*** THE RECORDS ***

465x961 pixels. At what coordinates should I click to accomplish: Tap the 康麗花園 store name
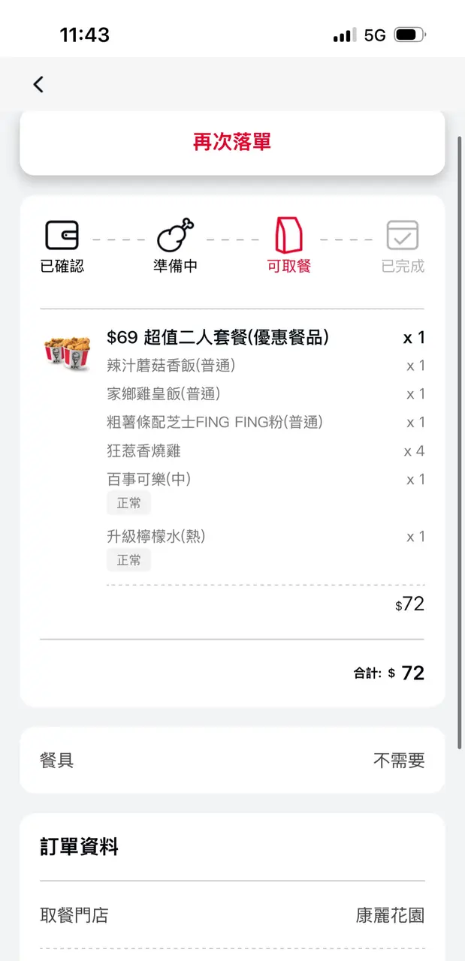[x=390, y=915]
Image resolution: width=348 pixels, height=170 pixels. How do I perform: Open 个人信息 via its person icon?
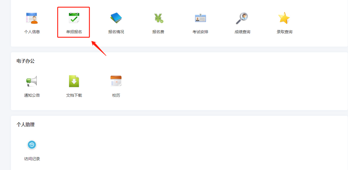[x=32, y=18]
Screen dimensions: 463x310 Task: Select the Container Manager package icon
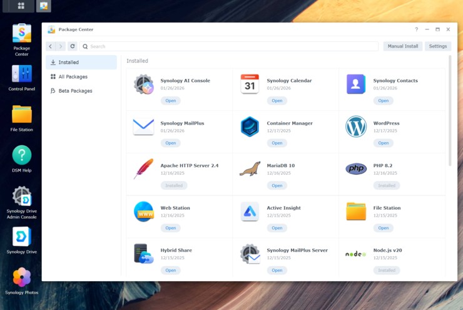pos(250,127)
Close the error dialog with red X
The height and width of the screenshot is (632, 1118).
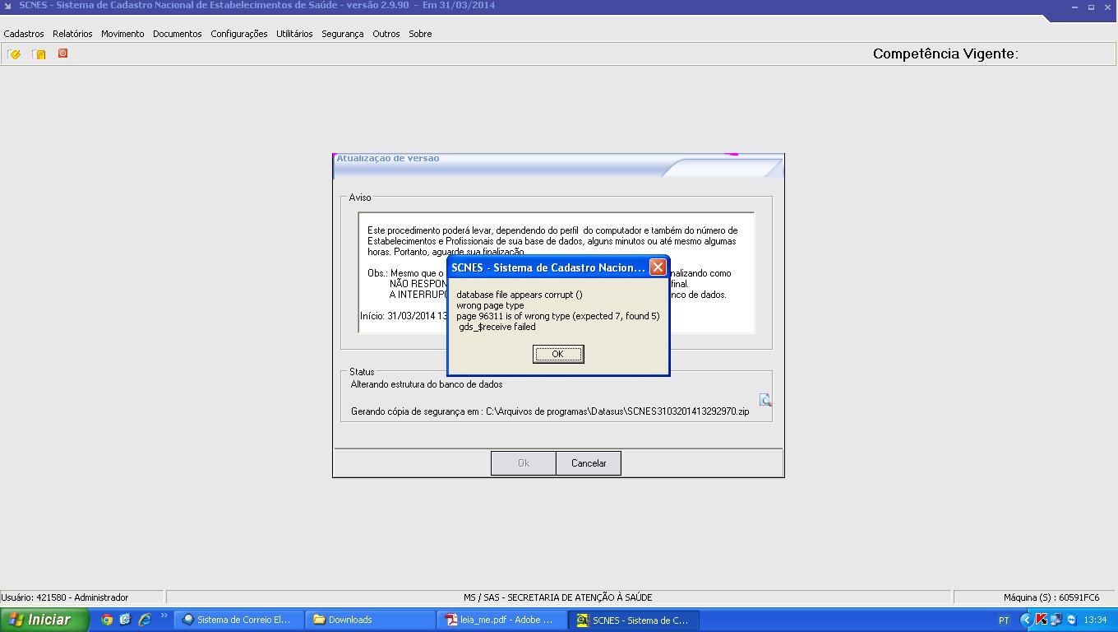click(658, 267)
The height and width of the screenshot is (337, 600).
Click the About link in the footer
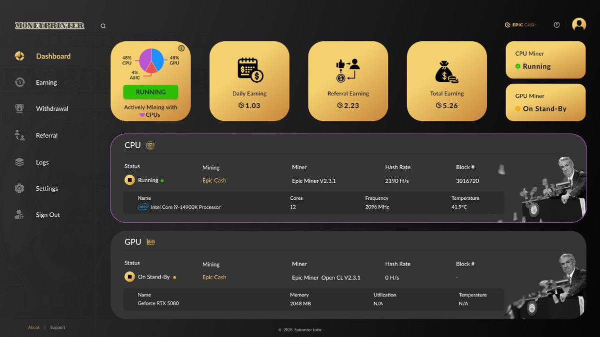click(x=34, y=327)
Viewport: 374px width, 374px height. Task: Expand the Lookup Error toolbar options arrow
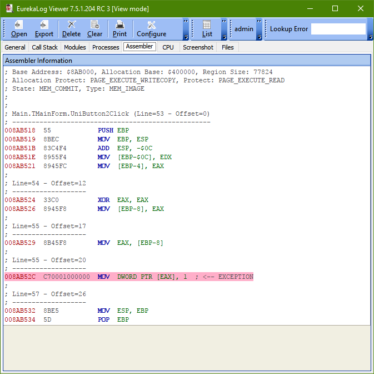coord(370,37)
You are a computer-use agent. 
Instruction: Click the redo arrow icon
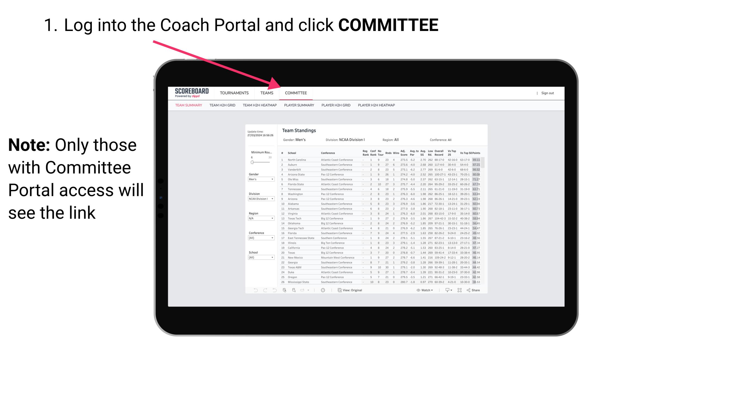tap(265, 290)
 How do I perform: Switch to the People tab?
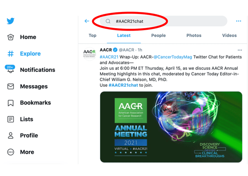(158, 36)
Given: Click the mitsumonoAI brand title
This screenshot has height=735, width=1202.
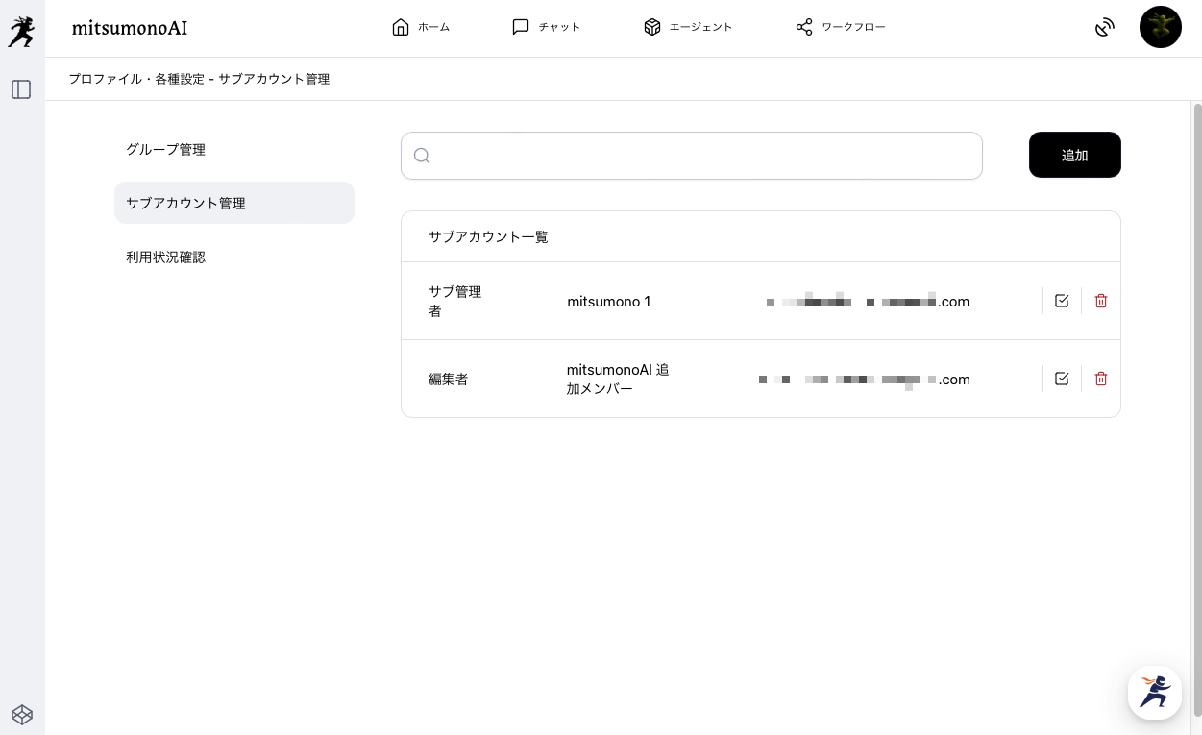Looking at the screenshot, I should pos(130,28).
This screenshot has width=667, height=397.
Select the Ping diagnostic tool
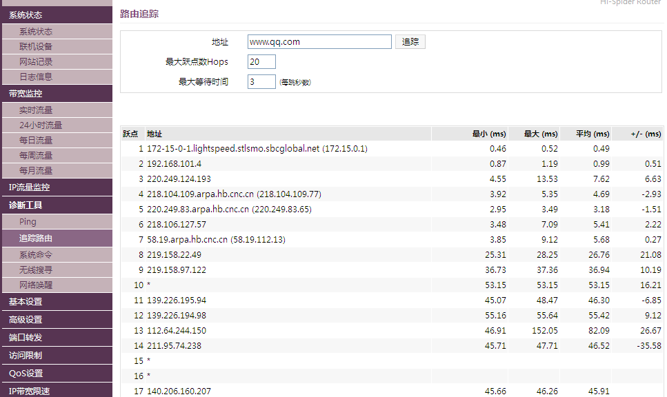coord(28,222)
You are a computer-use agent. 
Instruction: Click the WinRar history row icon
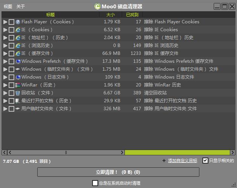pos(18,85)
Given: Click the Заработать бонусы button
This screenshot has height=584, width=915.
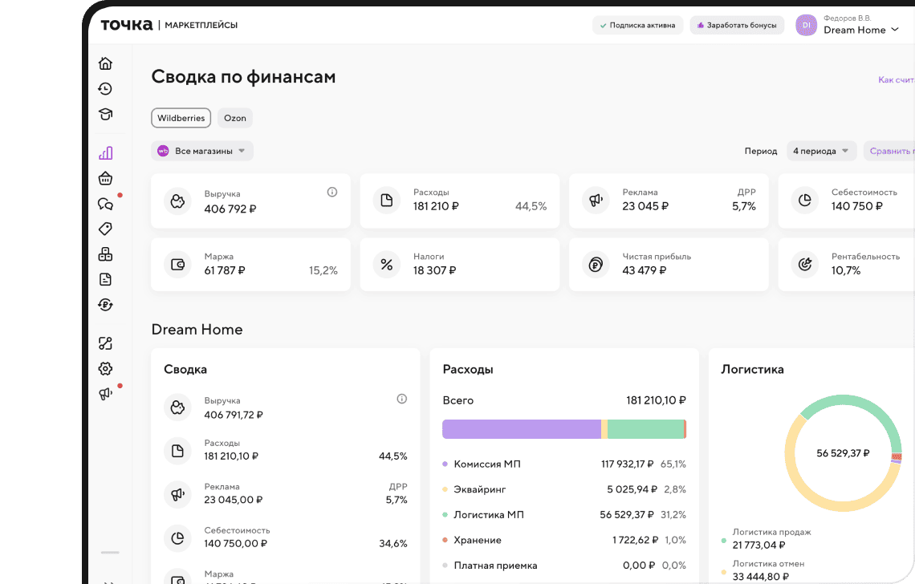Looking at the screenshot, I should pos(737,25).
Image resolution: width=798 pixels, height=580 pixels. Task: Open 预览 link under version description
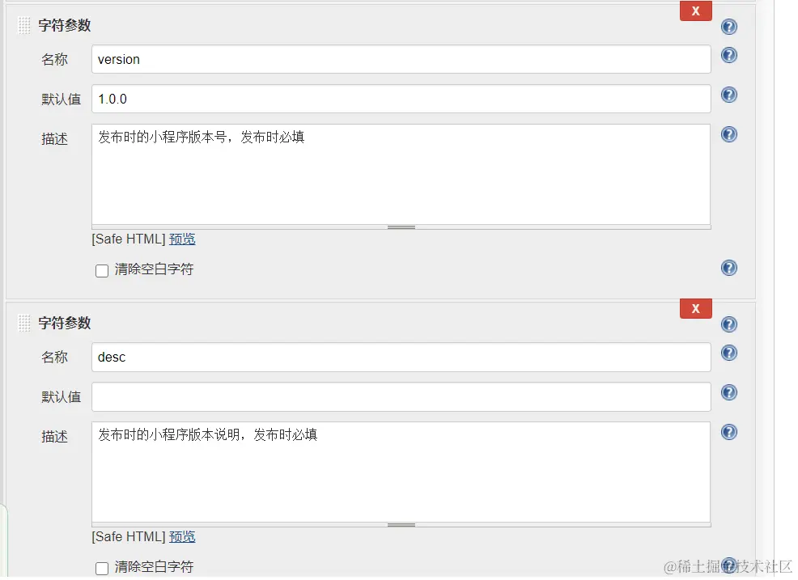(182, 239)
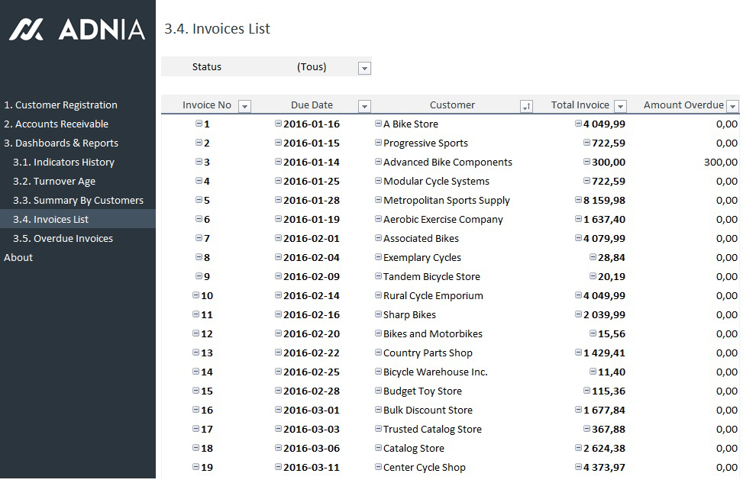Collapse the 2016-01-15 due date group
Image resolution: width=743 pixels, height=483 pixels.
[278, 143]
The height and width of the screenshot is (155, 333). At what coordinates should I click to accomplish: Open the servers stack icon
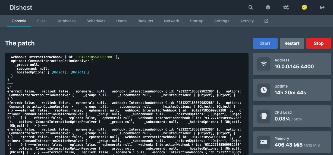(268, 7)
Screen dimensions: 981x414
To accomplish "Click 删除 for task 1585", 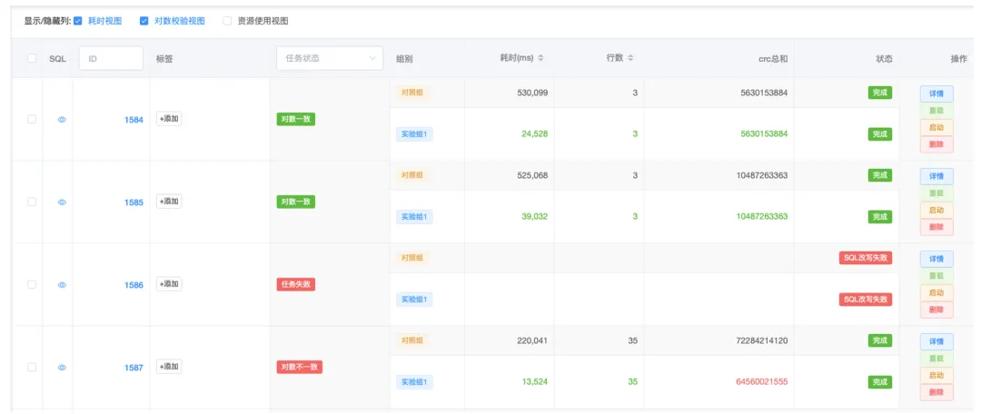I will (936, 227).
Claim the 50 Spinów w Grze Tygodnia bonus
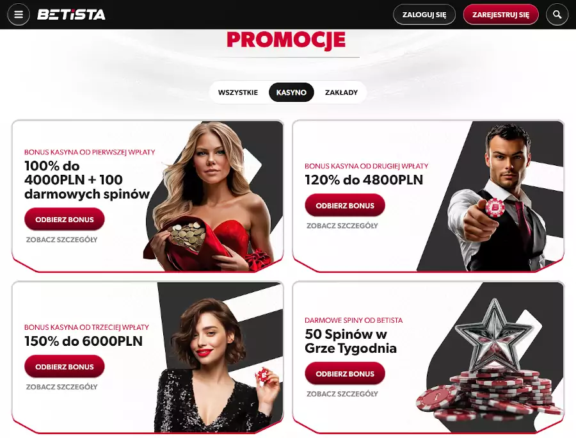The height and width of the screenshot is (438, 576). click(345, 374)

*** End of THE RECORDS ***

PROBLEM: Say how many lines above include "Given", please, and nothing else.

SOLUTION TO THIS PROBLEM: 2